La dramática fuga de Celia Castedo Monasterio hacia Brasil, para escapar de las represalias que dice temer de parte del Gobierno nacional por sus denuncias acerca de las irregularidades que precedieron a la caída del avión de LaMia, el 28 de noviembre, viene a empeorar más la imagen internacional del país. El grito de algunos jóvenes indignados de Chapecó –“¡malditos bolivianos”!– durante el velatorio de los jugadores fallecidos en aquel avión fue la definición más clara del desprestigio del país a raíz de este hecho lamentable.

La secuencia de excusas absurdas, disculpas fallidas y la falta de un mensaje claro del Gobierno nacional a las autoridades brasileñas llegó a superar a la lista de errores cometidos en la preparación del fatídico vuelo. Los viajes del presidente a Cuba fueron también una muy mala señal. La señora Castedo debió dejar un trabajo que tenía desde hacía 30 años, abandonar a su familia, por buscar refugio en un país donde espera tener el grado de justicia que está segura de no tener aquí en Bolivia.

Una técnica aeronáutica que se va a Brasil en busca de justicia, que se suma a un senador, un juez, un fiscal y cientos de ciudadanos pandinos que debieron llegar a ese país por la persecución provocada a raíz del ‘caso Porvenir’. El Gobierno nacional exige la detención de la señora Castedo por parte de Interpol, pero además le pide al Gobierno de Brasil que la expulse, cometiendo un error evidente, pues se sabe que el Gobierno de ese país la ha acogido, y no es probable que cambie de opinión ante las exigencias de Bolivia.

La exiliada asegura haber hecho todas las advertencias y observaciones al vuelo del avión de LaMia, pero lo más grave es que denuncia haber sido presionada por las autoridades para cambiar su informe, en el que había enumerado sus observaciones. Las presiones le llegaron al día siguiente del desastre, dice ella.

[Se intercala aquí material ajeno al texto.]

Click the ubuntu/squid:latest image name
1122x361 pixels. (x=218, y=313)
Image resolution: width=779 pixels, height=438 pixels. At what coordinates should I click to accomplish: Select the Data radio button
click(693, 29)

La imagen del país ha sido dañada de manera irreparable con este lamentable episodio. Seguir cometiendo errores es empeorar la situación. Al Gobierno le está haciendo falta recapacitar. Amenazar a la señora Castedo, como se hizo con los anteriores ciudadanos que se refugiaron en Brasil, es confirmar que en Bolivia, de veras, no hay seguridades jurídicas ni siquiera para los ciudadanos.